▶ _Exercise text_:
▼▼▼

[Date Prev][Date Next][Thread Prev][Thread Next][Date Index][Thread Index]

Re: [idn] Editorial comments on stringprep



--On 2002-05-04 10.26 -0700 Doug Ewell <dewell@adelphia.net> wrote:

> I couldn't remember UTC ever saying such a thing, so when Mark Davis
> <mark@macchiato.com> wrote:

I said _at_least_before_version_2_.

In 1995 I had a long discussion with Unicode Consortium when I worked at
Bunyip Information System how to do normalization and case folding
together. Their response was to covert to lower case, and our
implementation of Whois++ named Digger also ended up in a paper which was
presented at a Unicode Conference around 1995-1996.

I also saw Mark only refering to case folding, not lower case perticularly,
and that's why I talk about handwaving, historical artifacts etc etc.

>> There are also a number of codepoints which are lowercase which
>> doesn't have uppercase versions.
> 
> Which ones?  I can think of a character that looks uppercase but has no
> lowercase form (U+04C0 CYRILLIC LETTER PALOCHKA).  But such letters,
> despite their appearance, are neither uppercase nor lowercase; they are
> caseless, and immune to the effects of any casing operation.

Quote from page 142 in Unicode version 3 book:

"Also, because many characters are really caseless (most of the IPA block,
for example), uppercasing a string does not mean that it will no longer
contain any lowercase letters."

I only quote the text.

Yes, when reading it, one might think it should have been written "...that
it will only contain uppercase letter." but it doesn't.

>> Last, some codepoints (like the german sharp-s, ß) turns to "SS" in
>> uppercase, and my guess is (with my limited knowledge of German,
>> only 2 years of studies) that one when comparing don't want that
>> similarities.
> 
> German speakers are forced to deal with that mapping every day.  It is a
> natural part of the language.

I know. I just gave it as one example where I _thought_ people from Germany
rather wanted lower case than upper case. I wait until I hear from someone
from Germany saying they prefer mapping to upper case before I say
something else.

We talk about what is preferred. Not wether people are used to.

>> And, personally, I rather see bq-asdqwe123 than BQ-ASDQWE the few
>> times I hope I see a domain name used in protocols natively in its
>> ACE encoding.
> 
> No argument there.  All-lowercase is widely recognized as being easier
> to read than all-uppercase, primarily because of the greater variation
> in letterforms.  But again, there doesn't seem to be any evidence that
> the Unicode Consortium has made any of the claimed statements about
> "preferring" lowercase or about the mapping to lowercase being more
> "consistent."  Please dig up the relevant references, if possible.

After some digging, I see the paper Philippe and I wrote was presented on
A5 on Unicode Conference number 9, on september 5, 1996:

   Text Searching Across Multiple Character Sets in Unicode
   Philippe Boucher, Senior Programmer,
   Bunyip Information Systems, Montreal, Quebec, Canada

I can not find the document though.

   paf

▲▲▲

▶ _Data section_:

▼▼▼

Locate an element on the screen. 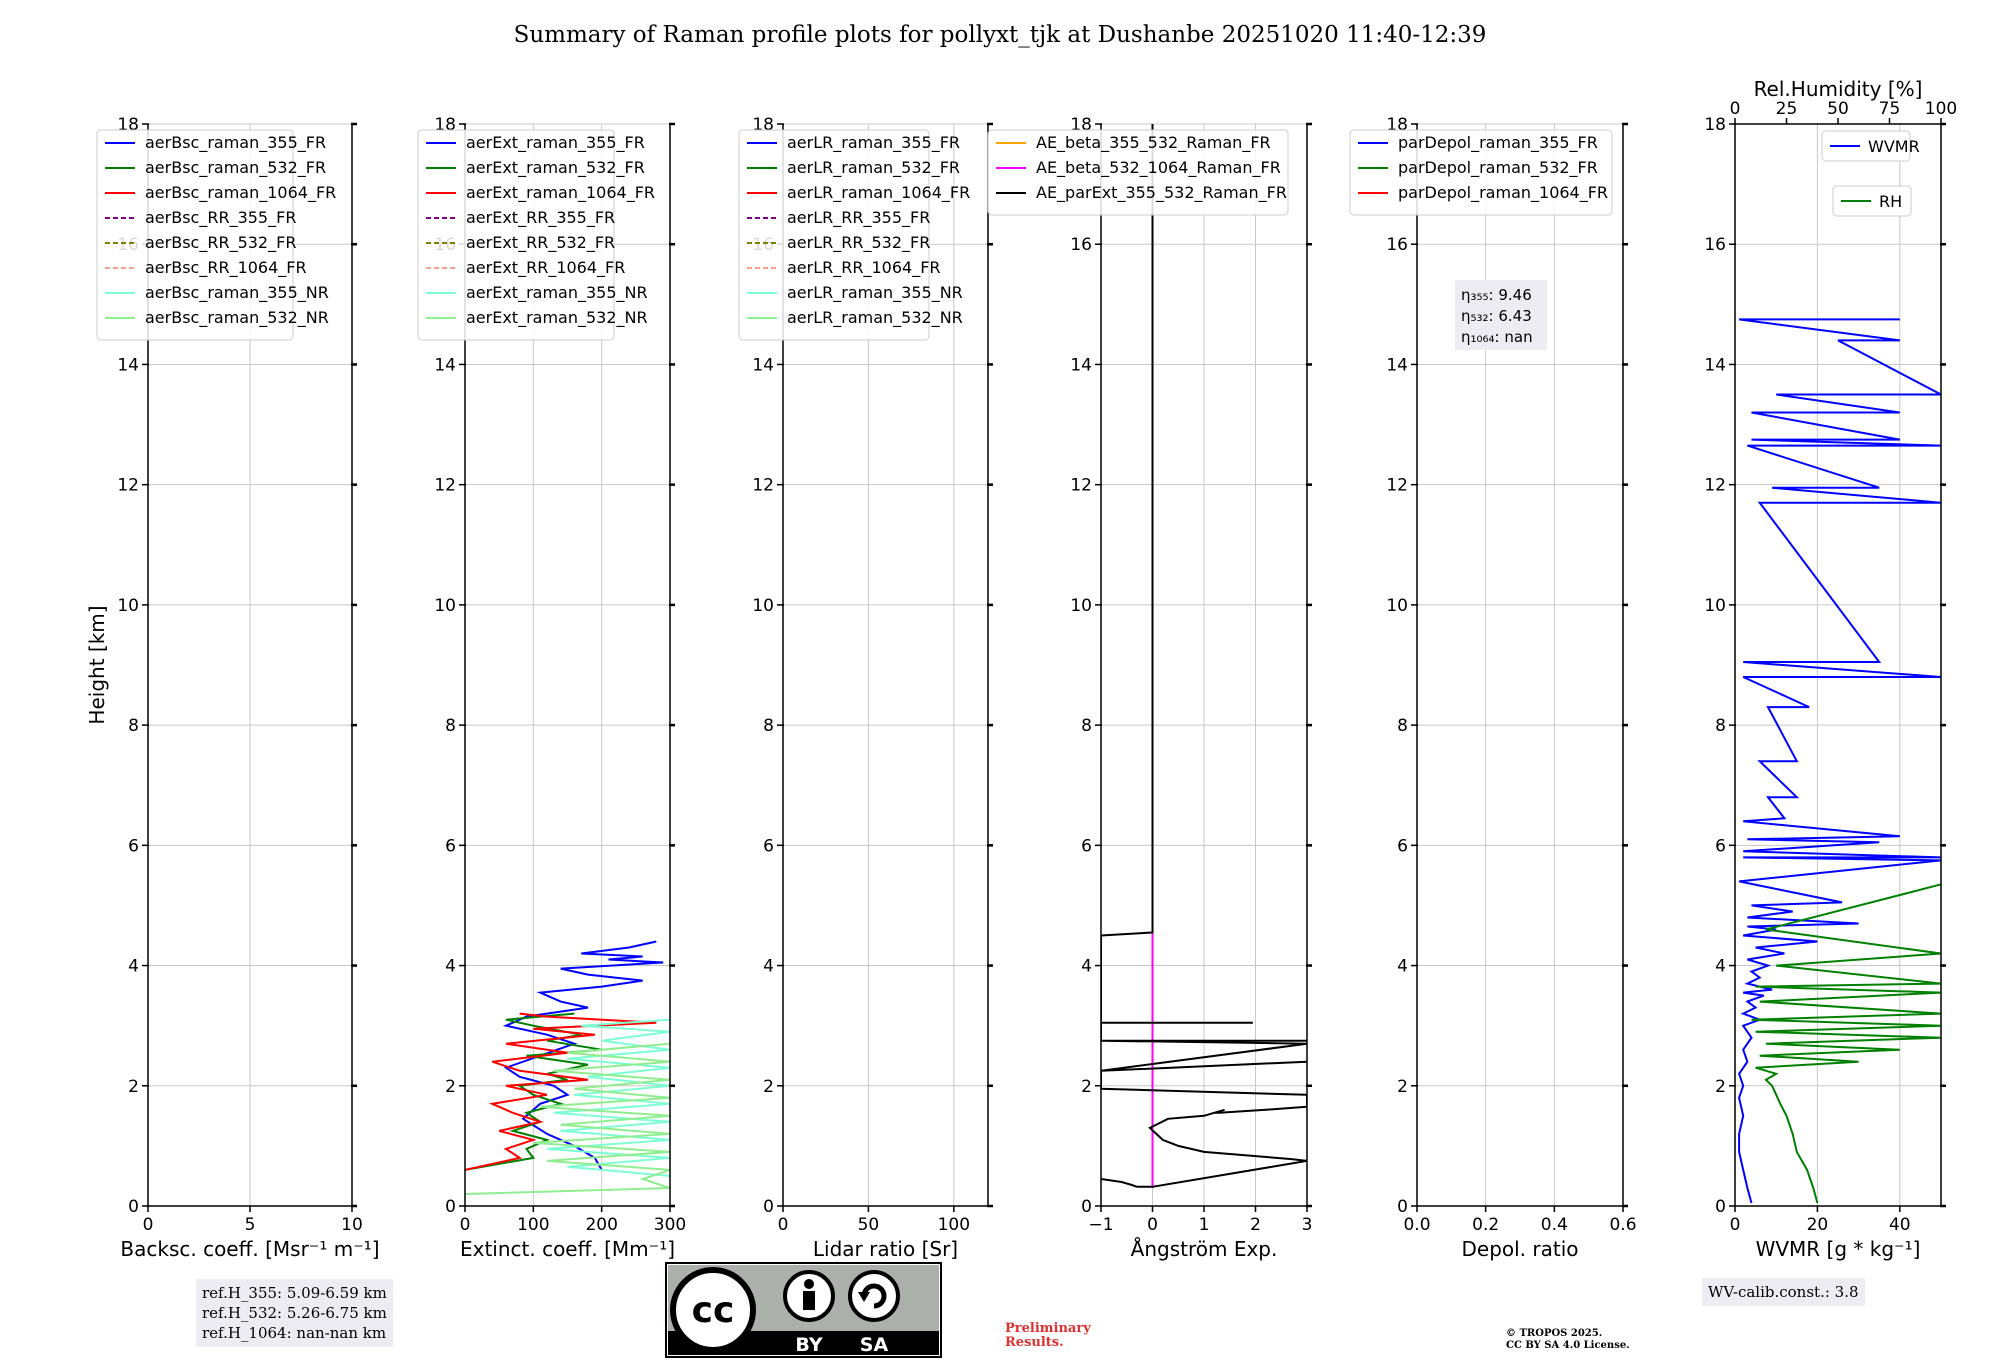 The width and height of the screenshot is (2000, 1360). series-line-RH is located at coordinates (1846, 1044).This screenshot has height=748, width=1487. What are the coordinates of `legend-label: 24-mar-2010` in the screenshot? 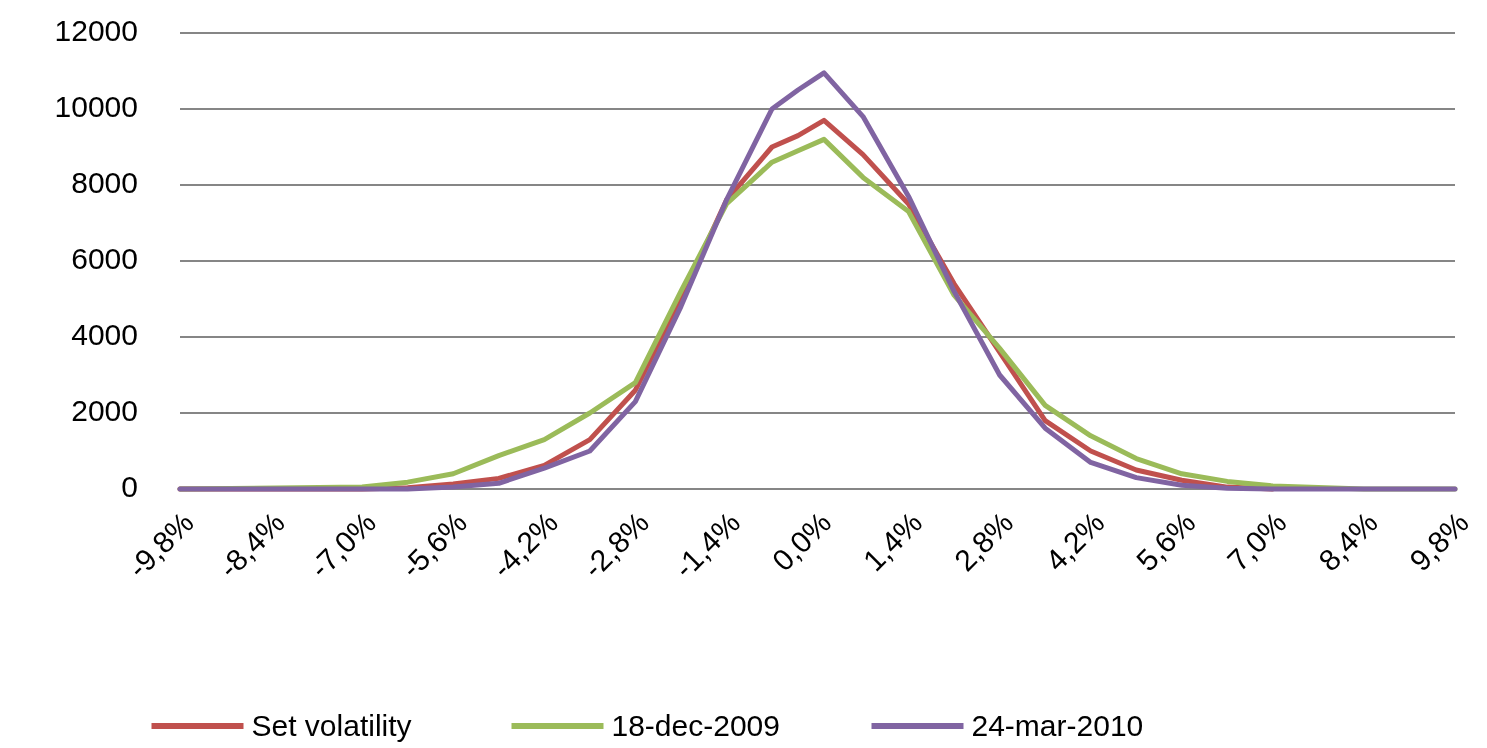 It's located at (1058, 726).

▲▲▲

▶ _Required work_: Return the passage of the stringprep mailing-list reply that begins at the words "Quote from page" and stops after the words "but it doesn't.", copied word for word.

▶ _The completed task_:
Quote from page 142 in Unicode version 3 book:

"Also, because many characters are really caseless (most of the IPA block,
for example), uppercasing a string does not mean that it will no longer
contain any lowercase letters."

I only quote the text.

Yes, when reading it, one might think it should have been written "...that
it will only contain uppercase letter." but it doesn't.